Personal information
- Nationality: Finnish
- Born: 8 June 1998 (age 27) Tuusula, Finland
- Height: 5 ft 10 in (178 cm)
- Weight: 176 lb (80 kg; 12 st 8 lb)

Sport
- Country: Finland
- Sport: Biathlon

= Tuomas Harjula =

Finnish biathlete (born 1998)

Tuomas Harjula (born 8 June 1998) is a Finnish biathlete.
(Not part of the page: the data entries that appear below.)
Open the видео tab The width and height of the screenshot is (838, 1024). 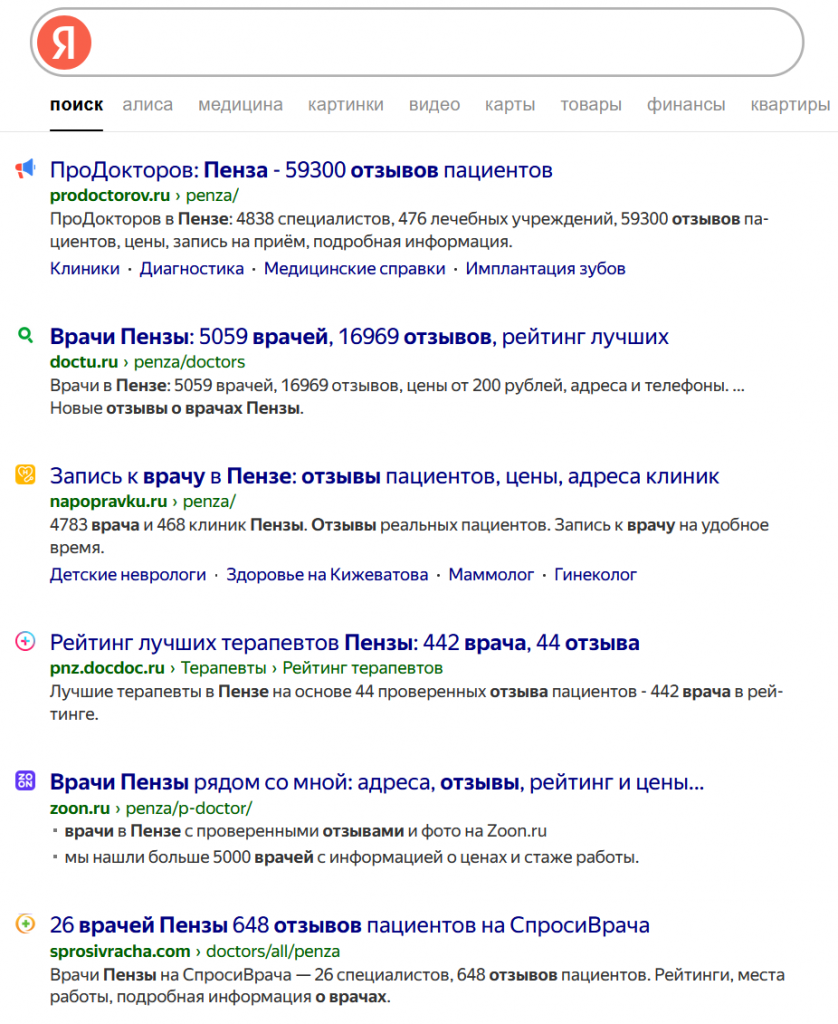(x=434, y=104)
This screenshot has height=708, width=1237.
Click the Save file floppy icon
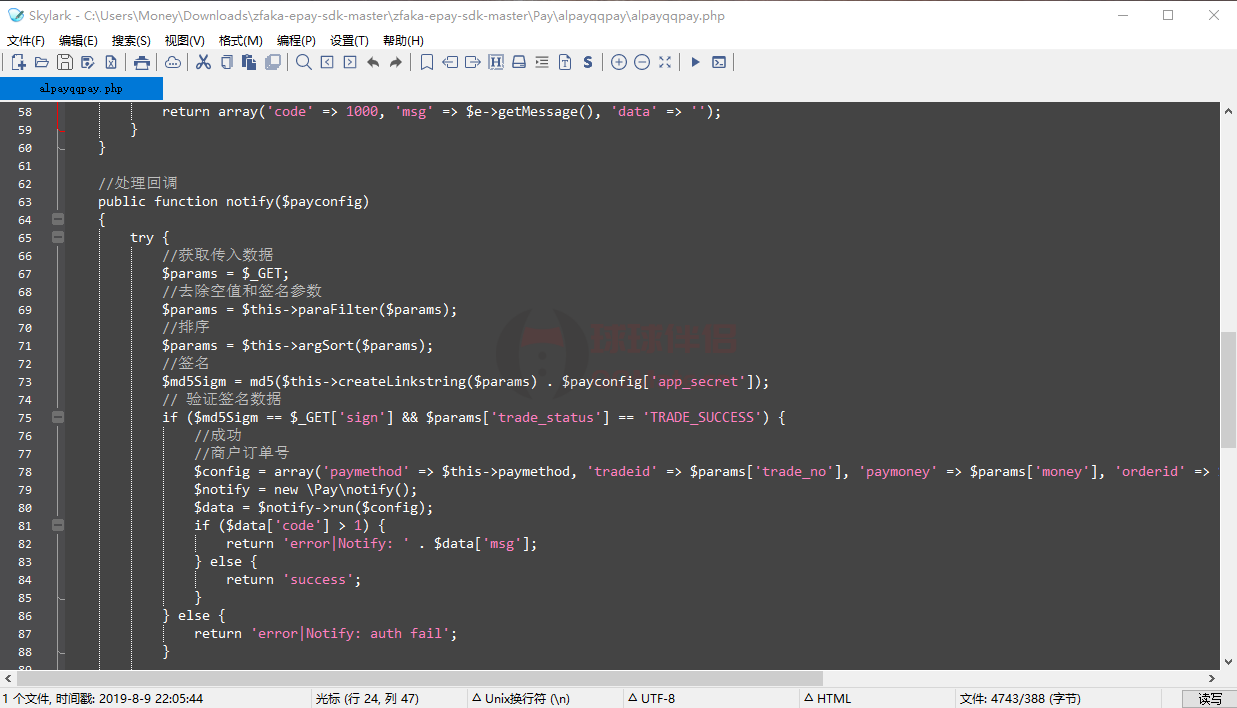click(64, 62)
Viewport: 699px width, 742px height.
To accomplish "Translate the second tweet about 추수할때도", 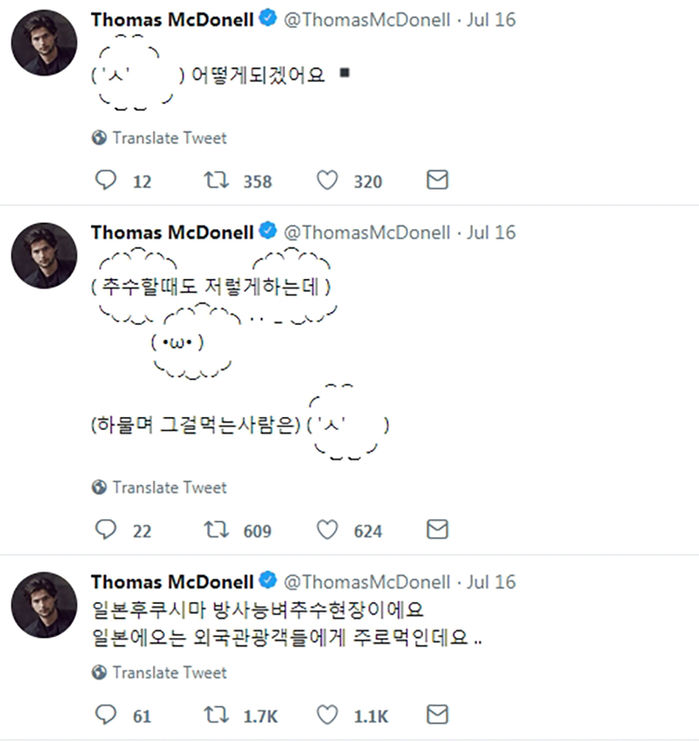I will click(169, 488).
He has competed in the Biathlon World Cup since 2020.

==Biathlon results==
All results are sourced from the International Biathlon Union.

===Olympic Games===
0 medals

| Event | Individual | Sprint | Pursuit | Mass start | Relay | Mixed relay |
|---|---|---|---|---|---|---|
| China 2022 Beijing | 81st | 92nd | — | — | 17th | — |
| Italy 2026 Milano Cortina | 15th | 21st | 21st | 15th | — | — |

===World Championships===
0 medals

| Event | Individual | Sprint | Pursuit | Mass start | Relay | Mixed relay | Single Mixed relay |
|---|---|---|---|---|---|---|---|
| SLO 2021 Pokljuka | 64th | 46th | 26th | — | 19th | 13th | — |
| GER 2023 Oberhof | 41st | 111th | — | — | 10th | 11th | — |
| CZE 2024 Nové Město na Moravě | — | — | — | — | — | 20th | — |

- During Olympic seasons competitions are only held for those events not included in the Olympic program.